→ **Text segment**:
────────────────────

High Heeled Traders

What I’m going to tell you is probably something not discussed in most Trading books. I know, there are books about “Secrets”, “Edges” and others using marketing buzz words but guess what, they missed this! hehehe

Trading as we’ve talked about before, is fluid, sometimes erratic business. Yep it can get crazy. So you want to learn what will help you to be profitable, (not lose all of your money first of all) and eventually with the right skills to go for the stars! So the very first lesson I ever ever everrrrrrrr want to share with you is to Learn to Last.
Here’s what helped me to keep going :
1. Financial concepts
2. Psychological well-being
3. Physical activities
I will first discuss the Financial components in this article. Otherwise you won’t finish reading this until tomorrow 🙂

Learn to Last FINANCIALLY

I mentioned introducing myself in this blog that I started to attend seminars on Financial Freedom after starting to work in IT with long hours and getting slapped with high taxes. I think it is very valuable to get financial education through books, seminars and talking to people about their experience.  Not all of them might be useful, analyze the information,  doing so will improve your knowledge and sophistication.  I came across these 3 concepts that I feel greatly helped me in my Trading and Investing, as I started out with very limited funds.

────────────────────

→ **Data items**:
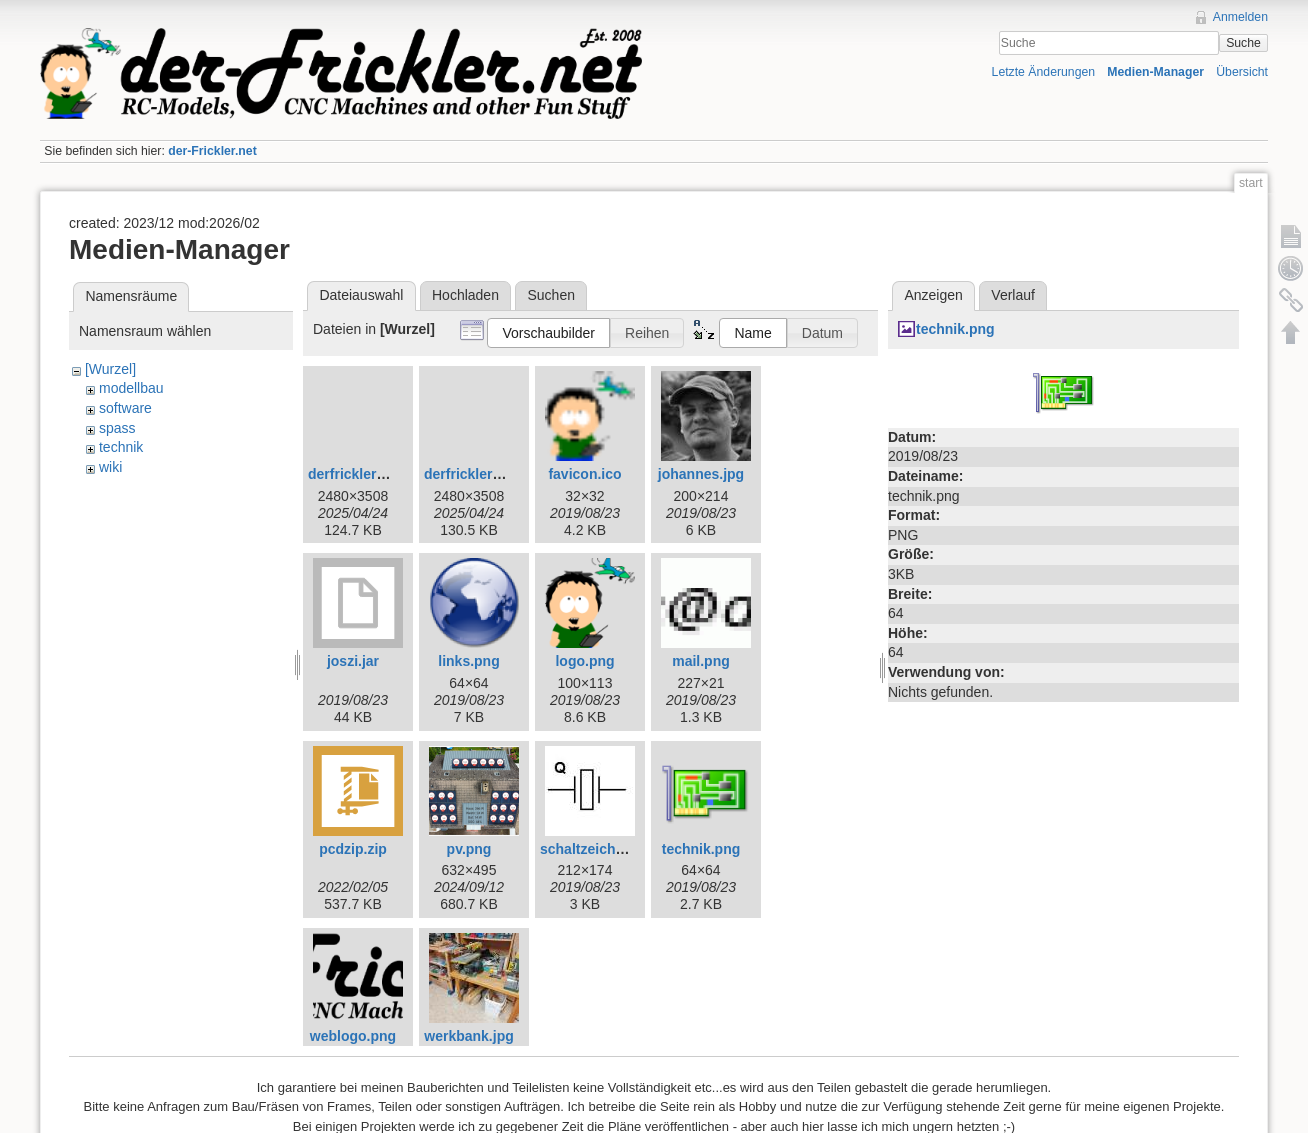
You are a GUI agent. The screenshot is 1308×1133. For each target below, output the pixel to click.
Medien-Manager (1155, 72)
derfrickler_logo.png (491, 474)
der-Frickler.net (212, 151)
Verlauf (1013, 295)
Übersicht (1242, 72)
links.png (468, 661)
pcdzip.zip (353, 849)
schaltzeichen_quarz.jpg (621, 849)
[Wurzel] (110, 369)
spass (117, 428)
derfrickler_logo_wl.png (387, 474)
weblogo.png (353, 1036)
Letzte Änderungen (1044, 72)
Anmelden (1240, 17)
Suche (1243, 43)
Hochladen (465, 295)
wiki (110, 467)
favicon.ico (584, 474)
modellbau (131, 388)
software (125, 408)
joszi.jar (353, 661)
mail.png (701, 661)
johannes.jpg (701, 474)
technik (121, 447)
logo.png (584, 661)
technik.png (701, 849)
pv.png (469, 849)
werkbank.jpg (468, 1036)
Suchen (551, 295)
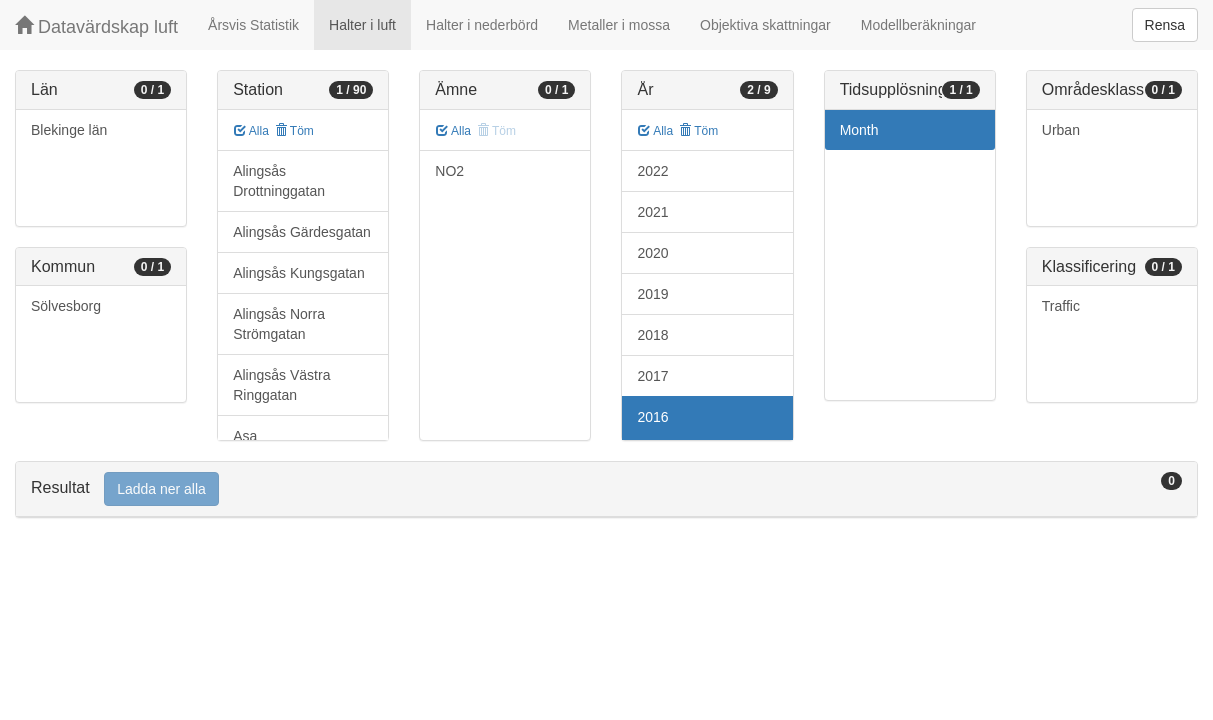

────────────────────

→ **Complete the following**:
a – List the three things the trading post says helped the writer keep going.
b – Carry the trading post forward from its last sentence.
The lines come from a source unrelated to the trading post.

→ **Outputs by task**:
a – Financial concepts, psychological well-being, physical activities

b –
Velocity of Money

I first heard this idea in a Robert Kiyosaki CD series on building wealth. The Velocity of Money is an economic term that the St. Louis Fed (part of the US Federal Reserve System or central bank of the US) defines as “the rate of turnover in the money supply” – OR the number of times one dollar is used to purchase final goods and services (included in GDP).  For example, a hairdresser and a dentist has 100 between them. The dentist goes to the hairdresser for a haircut paying $20 every time, and goes every month.  The hairdresser has teeth cleaning done every 6 months and pay $100 each time. For one year, together they made $ 440 from their services  with $100 to start with.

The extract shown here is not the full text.